- _PAGE_

● ● ● ● ● ● ●

REPORTABLE NPRDS:  Y



SUPPLEMENTAL REPORT EXPECTED:  NO



ABSTRACT:



On March 19, 1997, at approximately 0606 hours, while operating at 100%

nominal power, Beaver Valley Power Station (BVPS) Units 1 and 2

experienced simultaneous reactor trips due to the opening of the output

breakers for both units.  The event was initiated by an inadvertent

operation of the Bus Backup Timer relay on the #3-345 KV bus in response

to a phase to ground fault which occurred on the Ohio Edison system's

Mansfield-Hoytsdale 345 KV line.  An Emergency Notification System (ENS)

report was made pursuant to the requirements of 10CFR50.72(b)(2)(ii) at

0922 hours on March 19, 1997.  This event is also reportable pursuant to

the requirements of 10CFR50.73(a)(2)(i) and 10CFR50.73(a)(2)(iv).



Operations responded to the dual unit trip by entering the appropriate

plant Emergency Operating Procedures (EOPs).  Stabilization of Unit 1 was

completed at approximately 0608 hours on March 19, 1997, with the

mitigating equipment operating in the expected manner to control the

transient.  Unit 1 Emergency Diesel Generator (EDG) EE-EG-1 started due

to momentary undervoltage on 4 KV emergency bus AE, but was not required

to load, since bus AE did not lose power.  Unit 1 EDG EE-EG-2 did not

start and was conservatively declared inoperable as of 0606 hours on

March 19, 1997, until testing was completed which demonstrated that the

undervoltage condition on bus DF was of insufficient duration to start

EDG EE-EG-2.  Both Unit 1 EDGs functioned as designed.



Stabilization of Unit 2 was completed at approximately 0610 hours on

March 19, 1997, with the mitigating equipment operating in the expected

manner to control the transient with the exception of "B" Steam Generator

Auxiliary Feedwater (AFW) flow indicating lower than normal.  Subsequent

investigation indicated that this was due to the concurrent event failure

of a check valve in the "B" AFW injection header.  The "B" AFW injection

header was declared inoperable at 1206 hours on March 19, 1997, and,

pursuant to the requirements of Technical Specifications (TS), Unit 2

commenced a boration and cooldown towards Mode 4 at 1210 hours on March

19, 1997.  An update to the ENS notification pursuant to the requirements

of 10CFR50.72(b)(1)(i)(A) was made at 1302 hours.  Unit 2 entered Mode 4

at 1731 hours on March 19, 1997.  An evaluation of the AFW check valve

failure pursuant to the requirements of 10CFR21 was completed April 24,

1997.  ENS Notification of 10CFR21 reportability was made at 1403 hours.



The root cause of the dual unit trip event was inadequate implementation

of design specifications and design review which resulted in incorrect

wiring between the Unit 2 Static Breaker Failure Unit Relay and its

associated Static Relay Unit Bus Backup Timer.  Both units were safely

shut down in accordance with the applicable procedures.  There were no

implications to the health and safety of the public as a result of this

event.

● ● ● ● ● ● ●

- _TASKS_
(a) In the reactor trip report, at what time and date did Unit 2 enter Mode 4?
(b) According to the reactor trip report, why did Unit 1 EDG EE-EG-1 start, and why was it not required to load?
(c) Continue the reactor trip report from its final sentence.
The entries are separate material and have no connection to the reactor trip report.

- _INFORMATION SHOWN_
● ● ● ● ● ● ●

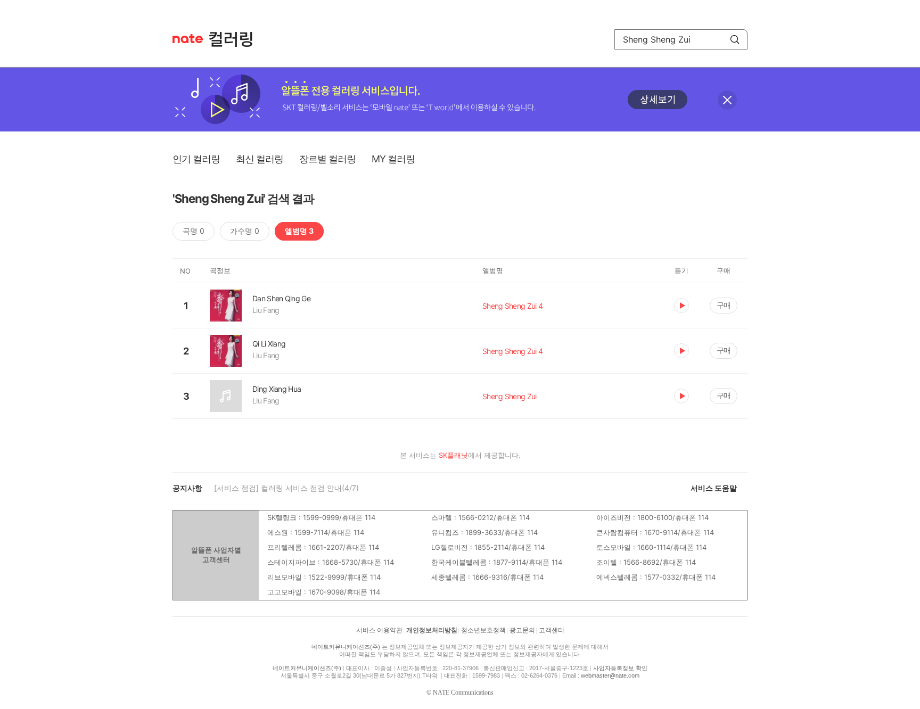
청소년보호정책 (483, 630)
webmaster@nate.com (610, 675)
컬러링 (235, 39)
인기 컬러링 (196, 158)
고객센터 (551, 630)
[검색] (734, 39)
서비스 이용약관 (379, 630)
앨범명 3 (299, 230)
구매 (723, 304)
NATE (187, 38)
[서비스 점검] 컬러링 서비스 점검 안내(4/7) (286, 487)
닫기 (727, 100)
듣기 (681, 305)
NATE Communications (463, 692)
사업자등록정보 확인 (620, 668)
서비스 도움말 (714, 487)
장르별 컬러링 (327, 158)
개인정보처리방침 (431, 630)
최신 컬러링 (259, 158)
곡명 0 (193, 230)
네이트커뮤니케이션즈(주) (345, 647)
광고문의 (522, 630)
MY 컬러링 (393, 158)
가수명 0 (244, 230)
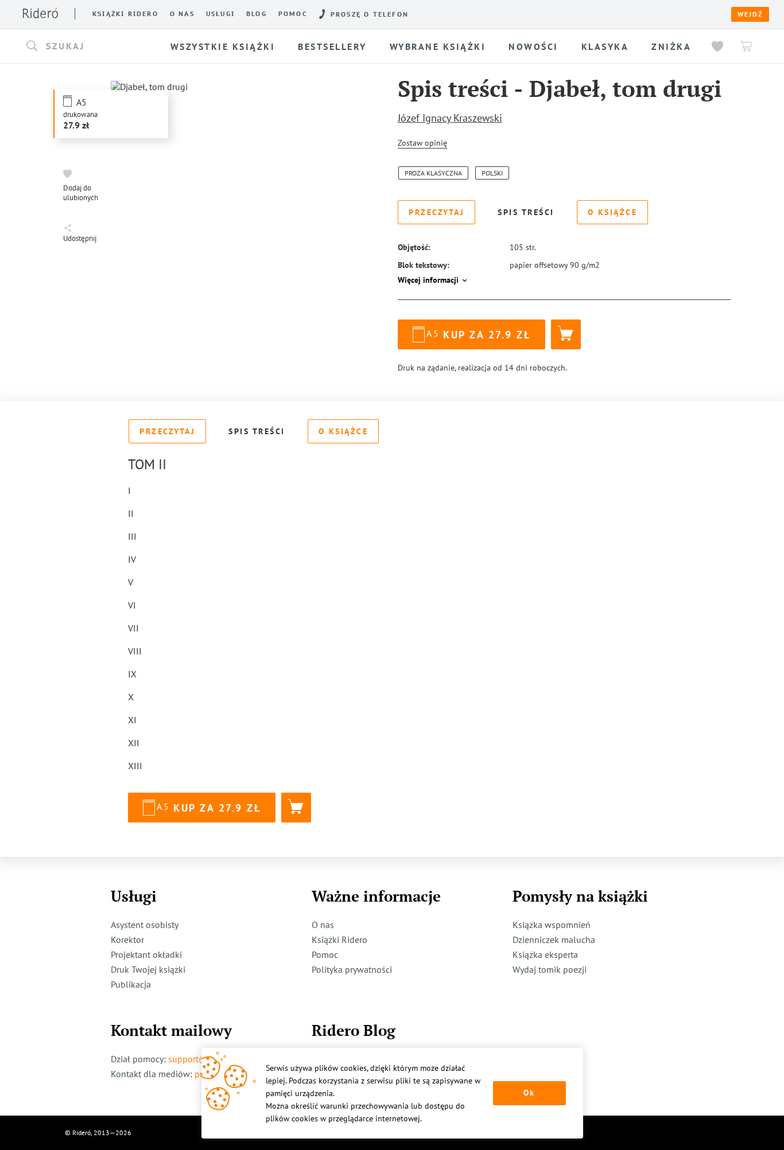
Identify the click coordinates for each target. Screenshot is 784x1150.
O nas (182, 14)
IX (132, 674)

● ● ● ● ● ● ●

- _RESULTS IN ORDER_
(a) Unit 2 entered Mode 4 at 1731 hours on March 19, 1997.

(b) EE-EG-1 started because of momentary undervoltage on 4 KV emergency bus AE. It was not required to load because bus AE did not lose power.

(c)
END OF ABSTRACT



TEXT                                                          PAGE 2 OF 8



PLANT AND SYSTEM IDENTIFICATION



Westinghouse Pressurized Water Reactor (PWR)



345 KV Switchyard Static Relay Unit (SRU) Bus Backup Timer Relay 62-J143

{FK/62/A500}



345 KV Switchyard Static Breaker Failure Unit (SBFU) Relay 50-J140

{FK/50/A500}



AFW to Steam Generator Nozzle Check Valves 2FWE-99, 2FWE-100, and 2FWE-10

1, Enertech Type DRV-Z {BA/V/E334}



Unit 1 Emergency Diesel Generator (EDG) EDG EG-EE-1 {EK/GEN/E147}



Unit 1 Emergency Diesel Generator (EDG) EDG EG-EE-2 {EK/GEN/E147}



*    Energy Industry Identification System (EIIS), component function

     identifier, and manufacturer codes appear in the text as

     (SS/CCC/MMMM).



CONDITION PRIOR TO OCCURRENCE



Unit 1: Mode 1, 100% Reactor Power

Unit 2: Mode 1, 100% Reactor Power



DESCRIPTION OF EVENT



On March 19, 1997, at approximately 0606 hours, while operating at 100%

nominal power, Beaver Valley Power Station (BVPS) Units 1 and 2

experienced simultaneous reactor trips due to the opening of the output

breakers for both units.  The event was initiated by an inadvertent

operation of the Bus Backup Timer relay 62-J143 {FK/62/A500} on the

#3-345 KV bus.  A phase to ground fault occurred on the Ohio Edison

system's Mansfield-Hoytsdale 345 KV line which was detected by the BVPS

switchyard protection equipment, and began shedding various loads through

the opening of line breakers.  An Emergency Notification System (ENS)

report was made pursuant to the requirements of 10CFR50.72(b)(2)(ii) at

0922 hours on March 19, 1997.



Operations responded to the dual unit trip by entering the appropriate

plant Emergency Operating Procedures (EOPs).  Stabilization of Unit I was

completed at approximately 0608 hours on March 19, 1997, with the

mitigating equipment operating in the expected manner to control the

transient.  Unit 1 Emergency Diesel Generator (EDG) EE-EG-1 {EK/GEN/E147}

started due to momentary undervoltage on 4 KV emergency bus AE, but was

not required to load, since bus AE did not lose power.  Unit 1 EDG

EE-EG-2 {EK/GEN/E147} did not start and was conservatively declared

inoperable as of 0606 hours on March 19, 1997, until testing was

completed which demonstrated that the undervoltage condition on bus DF

was of insufficient duration to start EDG EE-EG-2.  Both Unit 1 EDGs

functioned as designed.



Stabilization of Unit 2 was completed at approximately 0610 hours on

March 19, 1997, with the mitigating equipment operating in the expected

manner to control the transient with the exception of "B" Steam Generator

Auxiliary Feedwater (AFW) flow indicating lower than normal.  Subsequent

investigation indicated that this was due to the concurrent event failure

of check valve 2FWE-100 {BA/V/E334} in the "B" AFW injection header.  A

later inspection of the check valve revealed that the seat ring had moved

out of its design position, partially blocking the flow stream.  The "B"

AFW injection header was declared inoperable pursuant to the requirements

of Technical Specification (TS) Limiting Condition for Operation (LCO)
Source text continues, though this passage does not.